期刊名称:Journal of Theoretical and Applied Information Technology
印刷版ISSN:1992-8645
电子版ISSN:1817-3195
出版年度:2015
卷号:78
期号:2
出版社:Journal of Theoretical and Applied
摘要:Quick and high quality document clustering techniques play a vital role in text mining applications by grouping large text documents into meaningful clusters and enhancing the clustering accuracy using dimensionality reduction or query expansion. Detecting meaningful clusters and summaries in Distributed p2p network applies single document summarization techniques and peer relationships for detecting meaningful clusters and summaries. Traditional cluster based summarization methods usually suffer with the computation speed, compression, peer selection and sentence clustering in order to generate high quality summaries.
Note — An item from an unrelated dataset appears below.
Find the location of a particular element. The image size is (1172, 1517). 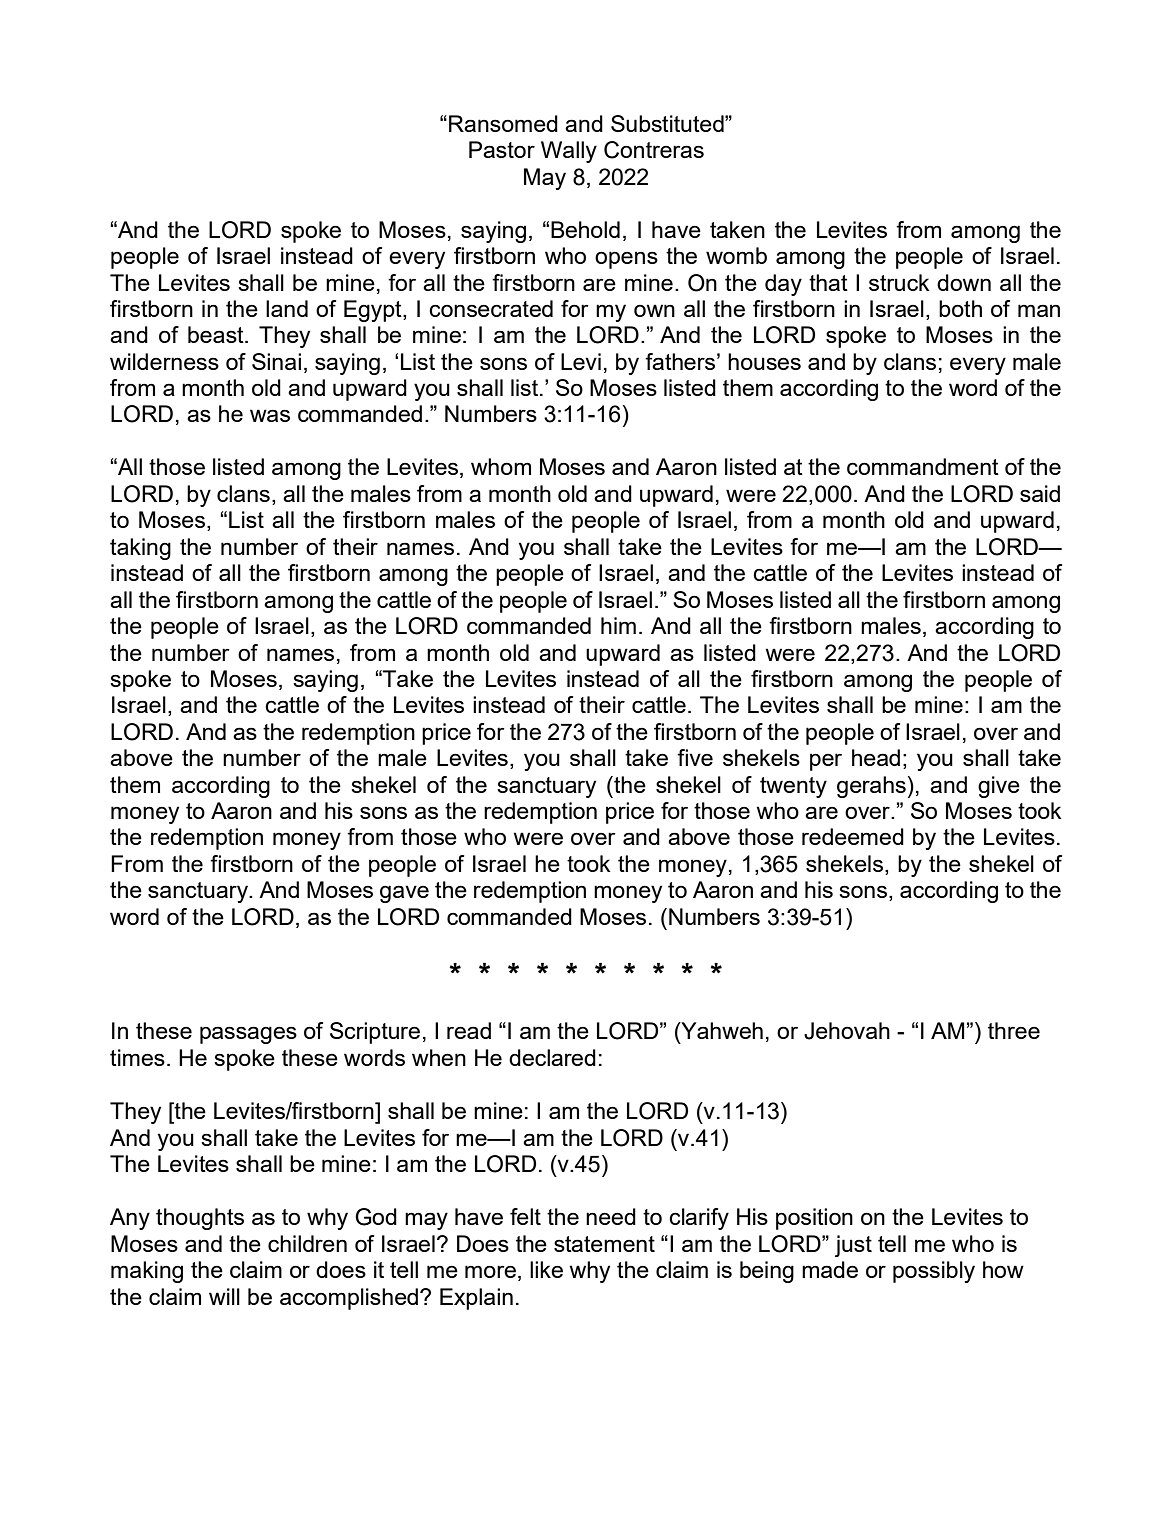

five is located at coordinates (695, 757).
Traditional document clustering and summarization methods assume node adjacency and neighborhood information to build clusters and summaries. Since the multilevel overlay p2p networks have suffered with node adjacency and duplicate information, it was difficult to generate optimal clusters and summaries within the peers. Proposed approach provides better solution to generate optimal document clustering using probabilistic k- representative clustering algorithm and forms efficient summaries using phrase rank based summarization. Experimental results give better performance in terms of execution time, entropy and cluster quality are concerned.